Difference between Chatbot and Digital Agent

Difference between Chatbot and Digital Agent

Technology evolves at such a fast pace that one has no choice but to keep up with it. Earlier, knowing a difference between a PC and a laptop meant you were tech savvy. However, now with the evolution in artificial intelligence there are several nuanced technologies that one will have to learn to differentiate between and adopt.

Difference between a Chatbot and Virtual assistant

Let us take two of the most current technologies powered by artificial intelligence – chatbots and digital agents. According to a study conducted by Capgemini this year, voice assistants are set to become a dominant mode of consumer interaction in the next three years – 24% already say they would use chatbots and voicebots instead of a website. The surge of voice assistants such as Google Assistant, Amazon Alexa and Apple’s Siri is transforming customer relationships dramatically, and businesses are being forced to consider how they can be leveraged. However, chatbots and digital agents are not exactly the same. With a host of tools available in the market currently, it would do well for one to remember the scope and role of both these technologies. For example, one of the key differences that can be pointed out is that a chatbot is largely server or company oriented while virtual assistants like Cortana or the more popular one Siri are user-oriented. Chatbots and digital agents are cut from the same cloth which is artificial intelligence which is being leveraged upon hugely by organization to automate several of their functions. The return on investment too has been massive too with artificial intelligence benefitting not just businesses but personal lives too. However, these two ‘intelligent’ applications of AI are often confused as one.

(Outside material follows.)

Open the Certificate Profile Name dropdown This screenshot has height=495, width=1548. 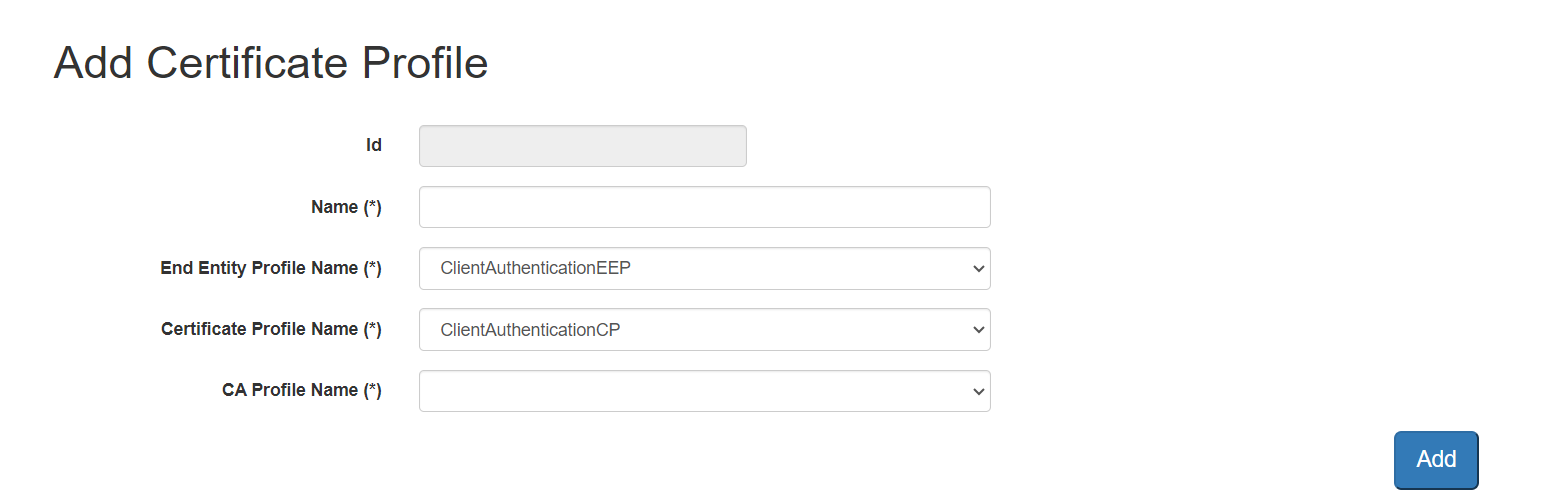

Chatbots are more like information interfaces that can perform tasks like extracting product details. Digital agents are more like virtual assistants who can support you in conducting various tasks such as meetings reminders, taking notes. When it comes to using digital agents for customer service they are able to provide a more human-like experience and have the ability to learn from experience and grow.

Both of them are quite similar, however it is necessary for a company to understand the nuances of the two in order to be able to effectively use them. Hence, let us look at them a little more in detail.

What do chatbots do?

Chatbots are essentially text-based software that are designed to reply to a given set of questions and hence cannot comprehend questions that are not preinstalled in their system. They cannot perform long conversations with a likeness to humans and do not have the particular ability of processing languages. They pick certain words and give a programmed answer and are thus very structured. Chatbots fail to reply if the question or statement is complex.

As such, this shows that chatbots essentially have limited use and do not have enhanced algorithms that can be used in areas of sophisticated customer support. Hence, chatbots are a basic requirement for most customer service requirement but they are limited in the tasks they carry out.

When it comes to the technology of chatbots, there are two types of models – generative and selective. The generator ranking model has a lot of layers and finally comes up with a suitable response based on what the user has requested. In the selective model, the information given by the user is ranked with its current memory information and goes into a sequence to come up with the best response. Chatbots can easily be made with languages node.js, javascript and python

What do digital agents do?

Contrary to chatbots, digital agents have a more sophisticated and interactive platform. They understand the language as well as the intention of the user and can learn from instances to predict future occurrences which in turn ensures that they can have a long human interaction.  They are also able to process languages. Digital agents mainly concentrate on natural language processing (NLP) and Natural Language Understanding (NLU). There has been a substantial amount of research in NLP to build advanced capabilities in virtual assistants; case in point Virtual Assistants can now understand slangs used in everyday natural conversations and analyse the sentiments by the use of languages, to enhance an even better set of communication skills.

When it comes to tasks, digital agents have a wider scope and range such as decision making and eCommerce. They are more sentient and thus mature gradually with use.

Why adopt digital assistant?

New technologies are being innovated and created at a scary pace and companies are scrambling to adopt them. The motto that ‘customer is king’ applies to every single brand and hence it is important for companies to adopt technologies that help improve customer experience but at the same time reflect the brand persona as well. At the same time, it also helps the company to retain talent as customer service agents are no longer burdened by an onslaught of mundane, repetitive tasks and can thus enjoy a higher level of job satisfaction and less burnout. This newly found time will also enable agents to address complex service complaints and deliver a more personable customer experience.

Interestingly, using digital agents that are powered by conversational process automation has not only proven to increase customer satisfaction by leaps and bounds and has smoothened the operational process but it has also contributed to employee morale. Agents have self-reported higher employee satisfaction (ESAT) scores when using AI tools, which puts them at a lower risk of burnout, which in turn helps business owners manage turnover, decreasing recruiting and training expenses within the department.

Bottom line

Like we said in the beginning, there are several nuanced technologies that one will have to learn to differentiate between and adopt. With the rapid pace at which artificial intelligence is growing, we can expect newer disruptions at a shorter turnaround time. Our job has now become to understand the applications of this technology and to figure how they may be used in tandem so as to gain the best results.